In a post shared on X on Wednesday, Japarov linked the KGST listing to a broader goal: making cross-border payments smoother and connecting Kyrgyzstan more deeply with the global crypto ecosystem.
Former Binance CEO Changpeng “CZ” Zhao also commented publicly, suggesting that more nation-backed stablecoins are likely to arrive on the exchange over time.
Kyrgyzstan’s outreach to Zhao is not new. Cointelegraph reported that Zhao began advising the country in April under an arrangement focused on technical expertise and consulting. Binance has also publicly discussed a memorandum of understanding tied to supporting Kyrgyzstan’s crypto and blockchain ecosystem.
Binance listing follows Kyrgyzstan’s stablecoin and reserve plans
The KGST listing on Binance lands as Kyrgyzstan signals a more active stance on digital asset policy.
Cointelegraph described the country as increasingly supportive of crypto, pointing to steps in September to advance legislation that would expand the digital asset industry and explore a state crypto reserve framework.
Alongside KGST, Kyrgyzstan has also moved on stablecoins beyond its local currency. The country recently launched USDKG, a US dollar pegged stablecoin backed by physical gold, issued on the Tron network with an initial supply of 50 million tokens. There are also plans to expand the token to Ethereum.
These developments place Kyrgyzstan among a small but growing set of jurisdictions experimenting with state-linked tokens and regulated rails for crypto adoption, especially in payment and settlement use cases.
Local currency stablecoins grow as the market crosses $308 billion
While US dollar stablecoins still dominate the sector, Cointelegraph noted that more countries and major institutions are exploring stablecoins tied to their domestic currencies.

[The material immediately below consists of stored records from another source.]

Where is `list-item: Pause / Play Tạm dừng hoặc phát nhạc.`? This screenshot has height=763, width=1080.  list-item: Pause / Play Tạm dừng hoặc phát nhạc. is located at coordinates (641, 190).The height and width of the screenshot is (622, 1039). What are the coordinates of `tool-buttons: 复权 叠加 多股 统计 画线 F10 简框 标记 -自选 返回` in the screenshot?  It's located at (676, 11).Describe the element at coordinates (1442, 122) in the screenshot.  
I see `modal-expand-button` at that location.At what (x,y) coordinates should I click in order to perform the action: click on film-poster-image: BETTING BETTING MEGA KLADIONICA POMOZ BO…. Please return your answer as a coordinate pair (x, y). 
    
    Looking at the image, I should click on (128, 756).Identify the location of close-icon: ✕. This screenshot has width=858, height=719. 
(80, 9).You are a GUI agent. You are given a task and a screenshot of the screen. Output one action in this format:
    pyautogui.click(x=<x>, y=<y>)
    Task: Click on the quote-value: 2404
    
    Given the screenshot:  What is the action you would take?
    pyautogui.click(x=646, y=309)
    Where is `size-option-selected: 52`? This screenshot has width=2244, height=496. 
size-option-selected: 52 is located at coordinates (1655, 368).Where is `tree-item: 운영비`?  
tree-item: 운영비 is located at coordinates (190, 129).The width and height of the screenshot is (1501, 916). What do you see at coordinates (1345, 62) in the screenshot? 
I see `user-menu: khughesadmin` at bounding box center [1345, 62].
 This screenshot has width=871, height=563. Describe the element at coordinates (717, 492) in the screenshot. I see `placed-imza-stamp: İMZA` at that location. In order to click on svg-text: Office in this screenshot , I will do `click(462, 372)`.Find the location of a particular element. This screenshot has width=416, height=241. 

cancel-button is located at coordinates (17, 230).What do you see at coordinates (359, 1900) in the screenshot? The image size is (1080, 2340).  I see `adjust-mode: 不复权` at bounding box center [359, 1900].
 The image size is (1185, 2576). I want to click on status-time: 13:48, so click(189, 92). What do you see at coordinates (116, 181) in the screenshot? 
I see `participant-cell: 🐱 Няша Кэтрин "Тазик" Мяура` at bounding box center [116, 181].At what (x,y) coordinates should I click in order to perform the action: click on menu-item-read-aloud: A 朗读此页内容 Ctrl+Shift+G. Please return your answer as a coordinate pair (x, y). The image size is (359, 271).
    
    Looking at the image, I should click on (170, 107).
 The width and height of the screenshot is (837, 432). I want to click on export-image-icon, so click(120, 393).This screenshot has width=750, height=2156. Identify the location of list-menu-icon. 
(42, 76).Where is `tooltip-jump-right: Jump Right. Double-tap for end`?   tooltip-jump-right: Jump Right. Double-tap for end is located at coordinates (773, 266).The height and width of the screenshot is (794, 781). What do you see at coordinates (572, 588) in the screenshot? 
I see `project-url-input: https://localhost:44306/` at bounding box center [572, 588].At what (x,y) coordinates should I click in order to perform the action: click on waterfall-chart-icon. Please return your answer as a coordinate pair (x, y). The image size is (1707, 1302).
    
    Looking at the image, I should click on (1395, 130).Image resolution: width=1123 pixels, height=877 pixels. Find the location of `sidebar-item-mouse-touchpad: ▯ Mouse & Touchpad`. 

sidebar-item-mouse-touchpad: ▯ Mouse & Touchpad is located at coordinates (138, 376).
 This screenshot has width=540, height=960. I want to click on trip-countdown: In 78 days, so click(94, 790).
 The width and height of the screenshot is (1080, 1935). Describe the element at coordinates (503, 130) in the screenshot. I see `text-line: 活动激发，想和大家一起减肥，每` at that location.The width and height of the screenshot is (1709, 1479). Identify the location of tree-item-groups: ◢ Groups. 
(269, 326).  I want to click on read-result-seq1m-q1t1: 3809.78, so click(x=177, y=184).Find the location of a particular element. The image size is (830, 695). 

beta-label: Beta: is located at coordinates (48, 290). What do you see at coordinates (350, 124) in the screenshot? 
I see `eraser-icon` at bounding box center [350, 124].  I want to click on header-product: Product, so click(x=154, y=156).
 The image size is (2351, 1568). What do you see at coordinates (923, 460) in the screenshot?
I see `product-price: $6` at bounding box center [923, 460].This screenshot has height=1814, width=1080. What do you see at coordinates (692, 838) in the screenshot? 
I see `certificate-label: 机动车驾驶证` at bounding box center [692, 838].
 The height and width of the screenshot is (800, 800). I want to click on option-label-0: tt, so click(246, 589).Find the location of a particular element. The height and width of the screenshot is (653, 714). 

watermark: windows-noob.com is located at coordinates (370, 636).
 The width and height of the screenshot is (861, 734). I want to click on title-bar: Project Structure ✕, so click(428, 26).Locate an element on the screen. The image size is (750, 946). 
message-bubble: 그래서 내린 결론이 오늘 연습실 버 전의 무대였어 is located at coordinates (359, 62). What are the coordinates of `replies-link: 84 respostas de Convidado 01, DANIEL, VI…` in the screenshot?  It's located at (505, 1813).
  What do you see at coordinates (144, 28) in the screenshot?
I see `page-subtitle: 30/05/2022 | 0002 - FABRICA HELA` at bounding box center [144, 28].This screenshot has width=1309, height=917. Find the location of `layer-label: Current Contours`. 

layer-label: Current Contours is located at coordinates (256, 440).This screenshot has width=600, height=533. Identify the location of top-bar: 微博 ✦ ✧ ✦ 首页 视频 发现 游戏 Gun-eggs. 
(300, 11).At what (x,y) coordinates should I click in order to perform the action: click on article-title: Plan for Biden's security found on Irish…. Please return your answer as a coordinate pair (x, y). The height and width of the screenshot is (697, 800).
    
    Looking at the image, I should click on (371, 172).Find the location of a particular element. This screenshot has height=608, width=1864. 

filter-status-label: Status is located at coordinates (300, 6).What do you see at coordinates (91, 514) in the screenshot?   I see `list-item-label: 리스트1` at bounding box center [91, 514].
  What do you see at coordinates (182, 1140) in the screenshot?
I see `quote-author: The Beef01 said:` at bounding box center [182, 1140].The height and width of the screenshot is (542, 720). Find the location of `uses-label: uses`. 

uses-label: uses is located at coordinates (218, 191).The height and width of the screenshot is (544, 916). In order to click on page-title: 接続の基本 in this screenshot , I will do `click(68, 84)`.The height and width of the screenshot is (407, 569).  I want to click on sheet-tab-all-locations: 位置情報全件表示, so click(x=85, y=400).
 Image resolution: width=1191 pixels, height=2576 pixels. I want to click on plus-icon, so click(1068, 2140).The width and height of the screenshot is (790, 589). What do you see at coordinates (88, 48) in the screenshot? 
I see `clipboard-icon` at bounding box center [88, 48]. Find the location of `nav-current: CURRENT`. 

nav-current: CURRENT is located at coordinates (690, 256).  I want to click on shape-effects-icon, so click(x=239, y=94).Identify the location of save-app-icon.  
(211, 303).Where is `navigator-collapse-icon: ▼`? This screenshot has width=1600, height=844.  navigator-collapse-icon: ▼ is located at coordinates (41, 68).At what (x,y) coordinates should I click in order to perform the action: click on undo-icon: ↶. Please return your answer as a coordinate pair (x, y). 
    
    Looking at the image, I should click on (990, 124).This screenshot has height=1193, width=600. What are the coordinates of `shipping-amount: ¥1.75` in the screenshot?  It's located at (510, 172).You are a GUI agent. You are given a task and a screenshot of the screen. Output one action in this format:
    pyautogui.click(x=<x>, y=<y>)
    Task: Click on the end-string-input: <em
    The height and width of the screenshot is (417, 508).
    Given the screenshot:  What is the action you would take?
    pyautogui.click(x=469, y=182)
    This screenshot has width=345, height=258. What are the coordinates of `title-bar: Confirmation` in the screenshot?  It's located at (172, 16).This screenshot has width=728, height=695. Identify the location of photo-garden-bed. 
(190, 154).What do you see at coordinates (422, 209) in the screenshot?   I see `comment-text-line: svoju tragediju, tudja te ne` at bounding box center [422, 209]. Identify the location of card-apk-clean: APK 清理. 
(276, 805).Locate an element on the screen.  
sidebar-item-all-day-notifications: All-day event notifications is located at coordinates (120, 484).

Recent examples mentioned include Japan-focused initiatives around yen-linked stablecoins, plans by European banking groups for euro-denominated tokens designed to align with the EU’s Markets in Crypto-Assets framework, and exploration of a dirham-pegged stablecoin for consumer payments in the UAE
This experimentation is happening as the overall stablecoin market remains large. DefiLlama data showed total stablecoin market capitalization at about $308.9 billion as of Wednesday.
For Binance, listings like KGST highlight how exchanges are increasingly becoming distribution points not only for private stablecoins, but also for tokens linked to governments, banks, or state-backed initiatives. For Kyrgyzstan, the KGST presence on Binance signals intent: the country wants a place in the next phase of cross-border payments where stablecoins, compliance, and on-chain settlement are converging.